→ Exercise description: Below are some records; write them all out again exactly.

##### Provided entries

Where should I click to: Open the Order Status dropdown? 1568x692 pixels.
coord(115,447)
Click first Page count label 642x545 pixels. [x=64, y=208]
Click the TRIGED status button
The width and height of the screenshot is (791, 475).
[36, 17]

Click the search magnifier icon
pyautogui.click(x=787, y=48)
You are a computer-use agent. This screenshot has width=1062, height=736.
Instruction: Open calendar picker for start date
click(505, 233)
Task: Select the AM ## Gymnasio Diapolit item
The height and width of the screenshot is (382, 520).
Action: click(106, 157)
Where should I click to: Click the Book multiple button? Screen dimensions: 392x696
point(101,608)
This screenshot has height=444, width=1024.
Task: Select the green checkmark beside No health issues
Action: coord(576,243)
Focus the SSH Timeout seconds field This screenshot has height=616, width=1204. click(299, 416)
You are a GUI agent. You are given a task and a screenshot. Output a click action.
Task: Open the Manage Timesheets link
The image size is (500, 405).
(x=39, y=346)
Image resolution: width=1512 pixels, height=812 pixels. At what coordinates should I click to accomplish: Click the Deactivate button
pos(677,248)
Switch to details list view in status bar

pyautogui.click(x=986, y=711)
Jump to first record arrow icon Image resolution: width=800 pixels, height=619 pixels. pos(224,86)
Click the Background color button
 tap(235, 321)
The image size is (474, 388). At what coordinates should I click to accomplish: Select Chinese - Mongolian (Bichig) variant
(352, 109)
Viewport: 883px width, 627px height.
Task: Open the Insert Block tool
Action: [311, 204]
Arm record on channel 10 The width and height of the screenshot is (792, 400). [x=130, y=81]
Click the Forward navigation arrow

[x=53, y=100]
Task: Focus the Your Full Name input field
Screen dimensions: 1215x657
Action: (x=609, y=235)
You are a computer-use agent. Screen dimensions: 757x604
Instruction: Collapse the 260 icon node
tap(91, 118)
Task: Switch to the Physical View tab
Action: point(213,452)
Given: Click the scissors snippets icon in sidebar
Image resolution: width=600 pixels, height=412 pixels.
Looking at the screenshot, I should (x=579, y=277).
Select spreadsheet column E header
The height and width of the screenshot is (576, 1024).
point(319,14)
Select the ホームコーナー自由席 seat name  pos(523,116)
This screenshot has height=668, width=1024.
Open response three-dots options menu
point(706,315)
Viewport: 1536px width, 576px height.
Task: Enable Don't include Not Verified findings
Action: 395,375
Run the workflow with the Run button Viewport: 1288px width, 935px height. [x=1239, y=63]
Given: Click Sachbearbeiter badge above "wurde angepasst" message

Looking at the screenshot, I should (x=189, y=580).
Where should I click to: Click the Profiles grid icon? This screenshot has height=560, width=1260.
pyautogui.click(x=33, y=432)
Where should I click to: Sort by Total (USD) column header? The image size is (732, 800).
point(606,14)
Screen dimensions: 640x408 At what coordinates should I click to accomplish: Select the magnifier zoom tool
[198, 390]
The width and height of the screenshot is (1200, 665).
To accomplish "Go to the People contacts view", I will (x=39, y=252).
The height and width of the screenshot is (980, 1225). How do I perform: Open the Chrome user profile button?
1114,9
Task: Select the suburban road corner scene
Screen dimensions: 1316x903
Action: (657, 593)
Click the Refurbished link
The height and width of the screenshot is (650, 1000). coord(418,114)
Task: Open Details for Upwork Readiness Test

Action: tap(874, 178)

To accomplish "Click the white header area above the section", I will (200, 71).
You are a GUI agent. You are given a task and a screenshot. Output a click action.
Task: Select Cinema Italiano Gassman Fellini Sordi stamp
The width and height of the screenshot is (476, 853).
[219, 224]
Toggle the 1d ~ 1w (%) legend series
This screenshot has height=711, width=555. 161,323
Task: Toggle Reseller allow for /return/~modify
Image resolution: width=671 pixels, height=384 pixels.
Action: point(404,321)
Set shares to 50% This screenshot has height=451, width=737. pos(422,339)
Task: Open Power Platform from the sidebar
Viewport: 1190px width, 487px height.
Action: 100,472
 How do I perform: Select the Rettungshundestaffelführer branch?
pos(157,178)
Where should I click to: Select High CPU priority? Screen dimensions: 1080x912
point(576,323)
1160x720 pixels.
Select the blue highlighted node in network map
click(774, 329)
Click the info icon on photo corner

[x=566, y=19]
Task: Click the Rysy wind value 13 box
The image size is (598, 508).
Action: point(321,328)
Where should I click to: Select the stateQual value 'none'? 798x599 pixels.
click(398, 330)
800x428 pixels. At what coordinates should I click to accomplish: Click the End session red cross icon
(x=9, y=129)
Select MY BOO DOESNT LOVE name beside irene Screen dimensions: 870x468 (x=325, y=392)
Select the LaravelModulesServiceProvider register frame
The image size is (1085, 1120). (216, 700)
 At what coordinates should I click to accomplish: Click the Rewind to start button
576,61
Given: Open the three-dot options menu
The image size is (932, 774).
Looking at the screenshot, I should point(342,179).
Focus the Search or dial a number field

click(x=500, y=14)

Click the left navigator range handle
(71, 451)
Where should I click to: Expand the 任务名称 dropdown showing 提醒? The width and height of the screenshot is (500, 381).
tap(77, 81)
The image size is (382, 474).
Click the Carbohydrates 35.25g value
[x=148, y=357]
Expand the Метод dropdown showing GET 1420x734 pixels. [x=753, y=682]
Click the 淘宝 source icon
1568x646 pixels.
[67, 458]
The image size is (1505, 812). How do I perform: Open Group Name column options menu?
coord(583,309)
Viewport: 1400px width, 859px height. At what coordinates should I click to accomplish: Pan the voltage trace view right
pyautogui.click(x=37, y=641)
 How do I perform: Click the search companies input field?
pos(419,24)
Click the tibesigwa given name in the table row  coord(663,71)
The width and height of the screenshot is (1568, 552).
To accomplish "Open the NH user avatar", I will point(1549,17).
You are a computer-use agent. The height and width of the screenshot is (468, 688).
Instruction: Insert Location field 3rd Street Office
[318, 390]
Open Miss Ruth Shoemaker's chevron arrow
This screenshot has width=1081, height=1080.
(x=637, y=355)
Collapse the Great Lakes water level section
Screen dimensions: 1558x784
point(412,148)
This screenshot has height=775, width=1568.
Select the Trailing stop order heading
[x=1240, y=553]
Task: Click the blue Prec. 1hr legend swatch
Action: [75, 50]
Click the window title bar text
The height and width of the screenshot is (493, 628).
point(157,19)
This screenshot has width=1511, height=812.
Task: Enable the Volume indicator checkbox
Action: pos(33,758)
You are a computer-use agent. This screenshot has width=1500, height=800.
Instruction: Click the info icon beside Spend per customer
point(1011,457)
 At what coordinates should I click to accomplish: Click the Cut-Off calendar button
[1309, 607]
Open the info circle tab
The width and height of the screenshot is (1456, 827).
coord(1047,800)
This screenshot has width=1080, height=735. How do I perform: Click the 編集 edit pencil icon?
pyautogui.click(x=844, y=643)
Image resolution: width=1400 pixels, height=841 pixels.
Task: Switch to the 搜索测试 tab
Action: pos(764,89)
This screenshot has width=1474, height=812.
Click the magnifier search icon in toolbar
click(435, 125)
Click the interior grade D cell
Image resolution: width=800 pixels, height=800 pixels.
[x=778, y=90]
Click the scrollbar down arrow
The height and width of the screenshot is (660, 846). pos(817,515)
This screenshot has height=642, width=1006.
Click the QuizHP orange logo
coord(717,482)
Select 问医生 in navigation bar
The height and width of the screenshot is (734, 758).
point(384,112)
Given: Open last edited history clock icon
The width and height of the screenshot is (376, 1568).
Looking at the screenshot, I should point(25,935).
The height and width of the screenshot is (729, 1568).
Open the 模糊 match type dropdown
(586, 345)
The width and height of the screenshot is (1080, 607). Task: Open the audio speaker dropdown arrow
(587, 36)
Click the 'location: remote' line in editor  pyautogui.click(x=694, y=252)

##########

→ Written response:
Where should I click to: Open the Order Status dropdown? 1568x692 pixels.
coord(115,447)
Click first Page count label 642x545 pixels. [x=64, y=208]
Click the TRIGED status button
The width and height of the screenshot is (791, 475).
[36, 17]

Click the search magnifier icon
pyautogui.click(x=787, y=48)
You are a computer-use agent. This screenshot has width=1062, height=736.
Instruction: Open calendar picker for start date
click(505, 233)
Task: Select the AM ## Gymnasio Diapolit item
The height and width of the screenshot is (382, 520).
Action: click(106, 157)
Where should I click to: Click the Book multiple button? Screen dimensions: 392x696
point(101,608)
This screenshot has height=444, width=1024.
Task: Select the green checkmark beside No health issues
Action: coord(576,243)
Focus the SSH Timeout seconds field This screenshot has height=616, width=1204. click(299, 416)
You are a GUI agent. You are given a task and a screenshot. Output a click action.
Task: Open the Manage Timesheets link
The image size is (500, 405).
(x=39, y=346)
Image resolution: width=1512 pixels, height=812 pixels. At what coordinates should I click to accomplish: Click the Deactivate button
pos(677,248)
Switch to details list view in status bar

pyautogui.click(x=986, y=711)
Jump to first record arrow icon Image resolution: width=800 pixels, height=619 pixels. pos(224,86)
Click the Background color button
 tap(235, 321)
The image size is (474, 388). At what coordinates should I click to accomplish: Select Chinese - Mongolian (Bichig) variant
(352, 109)
Viewport: 883px width, 627px height.
Task: Open the Insert Block tool
Action: [311, 204]
Arm record on channel 10 The width and height of the screenshot is (792, 400). [x=130, y=81]
Click the Forward navigation arrow

[x=53, y=100]
Task: Focus the Your Full Name input field
Screen dimensions: 1215x657
Action: (x=609, y=235)
You are a computer-use agent. Screen dimensions: 757x604
Instruction: Collapse the 260 icon node
tap(91, 118)
Task: Switch to the Physical View tab
Action: point(213,452)
Given: Click the scissors snippets icon in sidebar
Image resolution: width=600 pixels, height=412 pixels.
Looking at the screenshot, I should (x=579, y=277).
Select spreadsheet column E header
The height and width of the screenshot is (576, 1024).
point(319,14)
Select the ホームコーナー自由席 seat name  pos(523,116)
This screenshot has height=668, width=1024.
Open response three-dots options menu
point(706,315)
Viewport: 1536px width, 576px height.
Task: Enable Don't include Not Verified findings
Action: 395,375
Run the workflow with the Run button Viewport: 1288px width, 935px height. [x=1239, y=63]
Given: Click Sachbearbeiter badge above "wurde angepasst" message

Looking at the screenshot, I should (x=189, y=580).
Where should I click to: Click the Profiles grid icon? This screenshot has height=560, width=1260.
pyautogui.click(x=33, y=432)
Where should I click to: Sort by Total (USD) column header? The image size is (732, 800).
point(606,14)
Screen dimensions: 640x408 At what coordinates should I click to accomplish: Select the magnifier zoom tool
[198, 390]
The width and height of the screenshot is (1200, 665).
To accomplish "Go to the People contacts view", I will (x=39, y=252).
The height and width of the screenshot is (980, 1225). How do I perform: Open the Chrome user profile button?
1114,9
Task: Select the suburban road corner scene
Screen dimensions: 1316x903
Action: (657, 593)
Click the Refurbished link
The height and width of the screenshot is (650, 1000). coord(418,114)
Task: Open Details for Upwork Readiness Test

Action: tap(874, 178)

To accomplish "Click the white header area above the section", I will (200, 71).
You are a GUI agent. You are given a task and a screenshot. Output a click action.
Task: Select Cinema Italiano Gassman Fellini Sordi stamp
The width and height of the screenshot is (476, 853).
[219, 224]
Toggle the 1d ~ 1w (%) legend series
This screenshot has height=711, width=555. 161,323
Task: Toggle Reseller allow for /return/~modify
Image resolution: width=671 pixels, height=384 pixels.
Action: point(404,321)
Set shares to 50% This screenshot has height=451, width=737. pos(422,339)
Task: Open Power Platform from the sidebar
Viewport: 1190px width, 487px height.
Action: 100,472
 How do I perform: Select the Rettungshundestaffelführer branch?
pos(157,178)
Where should I click to: Select High CPU priority? Screen dimensions: 1080x912
point(576,323)
1160x720 pixels.
Select the blue highlighted node in network map
click(774, 329)
Click the info icon on photo corner

[x=566, y=19]
Task: Click the Rysy wind value 13 box
The image size is (598, 508).
Action: point(321,328)
Where should I click to: Select the stateQual value 'none'? 798x599 pixels.
click(398, 330)
800x428 pixels. At what coordinates should I click to accomplish: Click the End session red cross icon
(x=9, y=129)
Select MY BOO DOESNT LOVE name beside irene Screen dimensions: 870x468 (x=325, y=392)
Select the LaravelModulesServiceProvider register frame
The image size is (1085, 1120). (216, 700)
 At what coordinates should I click to accomplish: Click the Rewind to start button
576,61
Given: Open the three-dot options menu
The image size is (932, 774).
Looking at the screenshot, I should point(342,179).
Focus the Search or dial a number field

click(x=500, y=14)

Click the left navigator range handle
(71, 451)
Where should I click to: Expand the 任务名称 dropdown showing 提醒? The width and height of the screenshot is (500, 381).
tap(77, 81)
The image size is (382, 474).
Click the Carbohydrates 35.25g value
[x=148, y=357]
Expand the Метод dropdown showing GET 1420x734 pixels. [x=753, y=682]
Click the 淘宝 source icon
1568x646 pixels.
[67, 458]
The image size is (1505, 812). How do I perform: Open Group Name column options menu?
coord(583,309)
Viewport: 1400px width, 859px height. At what coordinates should I click to accomplish: Pan the voltage trace view right
pyautogui.click(x=37, y=641)
 How do I perform: Click the search companies input field?
pos(419,24)
Click the tibesigwa given name in the table row  coord(663,71)
The width and height of the screenshot is (1568, 552).
To accomplish "Open the NH user avatar", I will point(1549,17).
You are a computer-use agent. The height and width of the screenshot is (468, 688).
Instruction: Insert Location field 3rd Street Office
[318, 390]
Open Miss Ruth Shoemaker's chevron arrow
This screenshot has width=1081, height=1080.
(x=637, y=355)
Collapse the Great Lakes water level section
Screen dimensions: 1558x784
point(412,148)
This screenshot has height=775, width=1568.
Select the Trailing stop order heading
[x=1240, y=553]
Task: Click the blue Prec. 1hr legend swatch
Action: [75, 50]
Click the window title bar text
The height and width of the screenshot is (493, 628).
point(157,19)
This screenshot has width=1511, height=812.
Task: Enable the Volume indicator checkbox
Action: pos(33,758)
You are a computer-use agent. This screenshot has width=1500, height=800.
Instruction: Click the info icon beside Spend per customer
point(1011,457)
 At what coordinates should I click to accomplish: Click the Cut-Off calendar button
[1309, 607]
Open the info circle tab
The width and height of the screenshot is (1456, 827).
coord(1047,800)
This screenshot has width=1080, height=735. How do I perform: Click the 編集 edit pencil icon?
pyautogui.click(x=844, y=643)
Image resolution: width=1400 pixels, height=841 pixels.
Task: Switch to the 搜索测试 tab
Action: pos(764,89)
This screenshot has width=1474, height=812.
Click the magnifier search icon in toolbar
click(435, 125)
Click the interior grade D cell
Image resolution: width=800 pixels, height=800 pixels.
[x=778, y=90]
Click the scrollbar down arrow
The height and width of the screenshot is (660, 846). pos(817,515)
This screenshot has height=642, width=1006.
Click the QuizHP orange logo
coord(717,482)
Select 问医生 in navigation bar
The height and width of the screenshot is (734, 758).
point(384,112)
Given: Open last edited history clock icon
The width and height of the screenshot is (376, 1568).
Looking at the screenshot, I should point(25,935).
The height and width of the screenshot is (729, 1568).
Open the 模糊 match type dropdown
(586, 345)
The width and height of the screenshot is (1080, 607). Task: Open the audio speaker dropdown arrow
(587, 36)
Click the 'location: remote' line in editor  pyautogui.click(x=694, y=252)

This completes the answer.